Over a similar timeframe, the proportion of poll respondents naming Vladimir Putin as the politician they trust most has eroded by some 20 percentage points, now also back in the pre-Crimean Consensus range. Lastly, views on how the economy is doing offer little consolation, with the consensus being that things are not getting worse at best.
And yet, little suggests any real political trouble for Putin. Protest potential indicators, arguably the most direct barometer showing the risk of popular upheaval, have declined since a controversial pension reform push last summer.
Elite infighting is the subject of frequent Telegram gossip, but the dependency of Russia’s upper echelon on the state for economic and political power renders defection highly implausible. Furthermore, despite disappointing results for United Russia in the last round of gubernatorial elections, particularly in Siberia and the Far East, Putin was not in fact on the ballot — and the last time he was, his team delivered both the turnout and level of support they sought.

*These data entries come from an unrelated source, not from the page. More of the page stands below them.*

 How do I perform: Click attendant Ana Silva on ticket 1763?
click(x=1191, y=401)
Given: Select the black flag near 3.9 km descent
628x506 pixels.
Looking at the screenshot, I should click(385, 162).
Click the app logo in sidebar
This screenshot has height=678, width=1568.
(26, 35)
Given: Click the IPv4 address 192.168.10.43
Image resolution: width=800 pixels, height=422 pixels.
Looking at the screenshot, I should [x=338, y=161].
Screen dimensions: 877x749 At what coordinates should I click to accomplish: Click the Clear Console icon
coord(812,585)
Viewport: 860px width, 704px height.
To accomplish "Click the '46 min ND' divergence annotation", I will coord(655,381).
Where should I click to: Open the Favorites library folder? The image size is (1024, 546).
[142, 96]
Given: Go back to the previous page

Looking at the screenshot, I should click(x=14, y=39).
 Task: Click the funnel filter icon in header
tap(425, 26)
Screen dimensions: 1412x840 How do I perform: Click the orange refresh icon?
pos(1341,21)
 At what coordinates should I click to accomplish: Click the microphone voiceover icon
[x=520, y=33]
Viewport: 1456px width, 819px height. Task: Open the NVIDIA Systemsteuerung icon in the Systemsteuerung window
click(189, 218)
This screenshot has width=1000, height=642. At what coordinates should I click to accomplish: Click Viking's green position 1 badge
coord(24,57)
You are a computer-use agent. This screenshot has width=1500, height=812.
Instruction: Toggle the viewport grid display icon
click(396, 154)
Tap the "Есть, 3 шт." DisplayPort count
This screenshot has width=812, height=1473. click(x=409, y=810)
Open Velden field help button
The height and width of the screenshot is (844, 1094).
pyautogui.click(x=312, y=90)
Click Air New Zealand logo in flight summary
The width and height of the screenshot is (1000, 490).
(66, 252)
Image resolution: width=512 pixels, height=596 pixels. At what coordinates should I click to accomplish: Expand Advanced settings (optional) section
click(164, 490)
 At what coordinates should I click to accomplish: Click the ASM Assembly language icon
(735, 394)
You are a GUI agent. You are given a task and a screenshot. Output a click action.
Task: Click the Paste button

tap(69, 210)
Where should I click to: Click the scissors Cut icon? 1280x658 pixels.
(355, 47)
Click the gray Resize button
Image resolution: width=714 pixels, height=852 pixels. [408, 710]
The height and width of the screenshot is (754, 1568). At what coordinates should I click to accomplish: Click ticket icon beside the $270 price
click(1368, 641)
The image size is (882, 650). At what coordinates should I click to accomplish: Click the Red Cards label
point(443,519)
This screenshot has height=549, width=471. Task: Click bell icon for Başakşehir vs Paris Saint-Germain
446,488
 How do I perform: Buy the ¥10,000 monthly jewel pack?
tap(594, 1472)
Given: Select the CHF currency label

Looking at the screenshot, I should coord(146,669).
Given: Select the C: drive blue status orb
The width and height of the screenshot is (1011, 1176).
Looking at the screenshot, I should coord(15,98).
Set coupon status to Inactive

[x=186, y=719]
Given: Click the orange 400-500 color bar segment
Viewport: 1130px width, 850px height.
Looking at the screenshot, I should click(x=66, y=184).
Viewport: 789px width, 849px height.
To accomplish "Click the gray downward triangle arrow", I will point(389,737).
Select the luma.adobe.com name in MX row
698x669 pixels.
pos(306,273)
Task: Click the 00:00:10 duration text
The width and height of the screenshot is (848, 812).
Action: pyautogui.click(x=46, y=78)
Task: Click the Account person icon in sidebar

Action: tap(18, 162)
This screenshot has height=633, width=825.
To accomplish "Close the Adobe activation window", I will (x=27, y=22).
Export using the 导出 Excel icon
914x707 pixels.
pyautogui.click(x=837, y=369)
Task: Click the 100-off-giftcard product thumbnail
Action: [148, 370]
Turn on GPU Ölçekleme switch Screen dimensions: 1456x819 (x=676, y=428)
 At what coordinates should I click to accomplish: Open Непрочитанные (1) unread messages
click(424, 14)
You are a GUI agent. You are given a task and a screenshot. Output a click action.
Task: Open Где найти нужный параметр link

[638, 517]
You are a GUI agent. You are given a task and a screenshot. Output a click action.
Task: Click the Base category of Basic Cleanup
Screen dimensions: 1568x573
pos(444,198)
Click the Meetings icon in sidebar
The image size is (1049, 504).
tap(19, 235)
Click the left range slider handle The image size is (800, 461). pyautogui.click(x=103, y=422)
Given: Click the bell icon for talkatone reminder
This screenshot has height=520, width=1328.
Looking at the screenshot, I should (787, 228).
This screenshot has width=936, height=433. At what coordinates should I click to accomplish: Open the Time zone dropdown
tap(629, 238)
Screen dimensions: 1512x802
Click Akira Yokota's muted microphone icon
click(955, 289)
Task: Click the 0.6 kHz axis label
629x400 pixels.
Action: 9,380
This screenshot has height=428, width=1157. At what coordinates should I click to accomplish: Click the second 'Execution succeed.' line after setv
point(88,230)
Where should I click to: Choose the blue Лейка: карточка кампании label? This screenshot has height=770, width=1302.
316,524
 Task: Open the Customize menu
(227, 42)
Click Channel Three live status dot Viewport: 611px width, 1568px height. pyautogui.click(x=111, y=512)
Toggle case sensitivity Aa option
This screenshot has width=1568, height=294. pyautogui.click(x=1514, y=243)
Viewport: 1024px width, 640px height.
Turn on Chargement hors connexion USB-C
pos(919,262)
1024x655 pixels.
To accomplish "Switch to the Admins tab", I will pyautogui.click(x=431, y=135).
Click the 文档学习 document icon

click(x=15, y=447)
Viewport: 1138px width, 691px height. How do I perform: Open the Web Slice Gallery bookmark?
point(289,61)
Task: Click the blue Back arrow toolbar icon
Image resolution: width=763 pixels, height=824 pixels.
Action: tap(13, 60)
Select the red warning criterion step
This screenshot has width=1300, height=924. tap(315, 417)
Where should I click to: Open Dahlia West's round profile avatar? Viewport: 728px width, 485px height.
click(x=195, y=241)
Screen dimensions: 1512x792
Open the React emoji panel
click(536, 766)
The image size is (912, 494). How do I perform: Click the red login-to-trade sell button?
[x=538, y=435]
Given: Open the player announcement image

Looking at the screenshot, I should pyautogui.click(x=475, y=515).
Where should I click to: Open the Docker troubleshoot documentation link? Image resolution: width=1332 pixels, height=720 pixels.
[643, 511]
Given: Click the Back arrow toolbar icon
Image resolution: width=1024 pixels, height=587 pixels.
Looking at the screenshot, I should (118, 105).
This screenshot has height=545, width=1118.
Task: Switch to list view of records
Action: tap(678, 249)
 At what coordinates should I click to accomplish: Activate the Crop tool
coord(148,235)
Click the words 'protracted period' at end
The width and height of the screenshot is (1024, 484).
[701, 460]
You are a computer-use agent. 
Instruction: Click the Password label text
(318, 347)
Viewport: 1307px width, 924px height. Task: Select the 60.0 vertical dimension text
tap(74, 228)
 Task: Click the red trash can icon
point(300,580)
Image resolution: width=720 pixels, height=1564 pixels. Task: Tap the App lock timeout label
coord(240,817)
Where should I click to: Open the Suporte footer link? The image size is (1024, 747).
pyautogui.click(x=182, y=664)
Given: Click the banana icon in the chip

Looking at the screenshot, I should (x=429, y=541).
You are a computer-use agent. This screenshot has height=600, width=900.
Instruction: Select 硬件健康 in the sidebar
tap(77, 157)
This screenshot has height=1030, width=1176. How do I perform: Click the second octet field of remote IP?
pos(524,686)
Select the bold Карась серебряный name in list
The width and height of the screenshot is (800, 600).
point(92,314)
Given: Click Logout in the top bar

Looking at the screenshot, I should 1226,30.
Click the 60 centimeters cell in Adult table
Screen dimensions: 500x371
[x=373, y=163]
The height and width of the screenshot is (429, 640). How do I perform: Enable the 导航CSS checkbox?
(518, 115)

All the while, the state apparatus has not shown any signs of losing its appetite for repression, often a harbinger of trouble for autocratic leaders like Putin. But wholesale repression might not even be necessary: Officials can — and have — let disaffected voters express their anger through political venting mechanisms ("friendly" opposition parties, etc.) without destabilizing the existing order.
If the above fails, Putin retains the option of discarding Prime Minister Medvedev to feign the appearance of reform.
Political scientist Natalia Zubarevich recently theorized that there are four Russias: large urban centers, regional industrial cities, rural areas and the peripheral territories including the North Caucasus. Recent economic crises have had different political and economic impacts on each.
The 2009 financial crisis hit the large urban centers of Russia number one hardest, and as a result, such locales emerged as centers of protest. The latest recession has proven to be the most difficult for Russia number two, including one-company towns across Siberia and the Far East. The key dynamic, however, is that neither period saw a downturn severe enough to aggrieve more than one Russia at once.
Beyond economics and politics, geography plays a role here as well. Mobilization is that much harder when population centers are spread so far apart, as demonstrated by the protests organized by long-haul truckers. Their grievance was narrow (per-kilometer tolls) while their geographic spread was wide. Perhaps a sharper crisis — particularly one in the banking sector — could spur the sort of pressure that might make Putin and his team actually worry.
Perhaps a banking sector crisis could spur the sort of pressure that might make Putin actually worry.
Yet there are few signs that scenario may come to pass in the near future, and even assuming it did, Russia benefits from a talented cadre of economic leaders and a large rainy day fund held specifically for such situations.
Many have suggested that Russia’s current period is reminiscent of zastoi, the political and economic stagnation that gripped the Soviet Union under Leonid Brezhnev through the 1970s. The similarities are readily apparent: economic growth rates are low, politics are increasingly opaque and the prospect for meaningful reform in either sphere is dimming.
This stagnation, however, brings with it stability. Inefficient as it might be, both politicians and business leaders understand the rules of the system and the consequences for challenging it.
Disaffection and apathy, far more than revolutionary fervor, are the flavor of the day for many. If Putin’s political gravity is beginning to wane, it will be a protracted, slow process. The old zastoi was historically important, but largely stable politically. The period that followed proved far more interesting.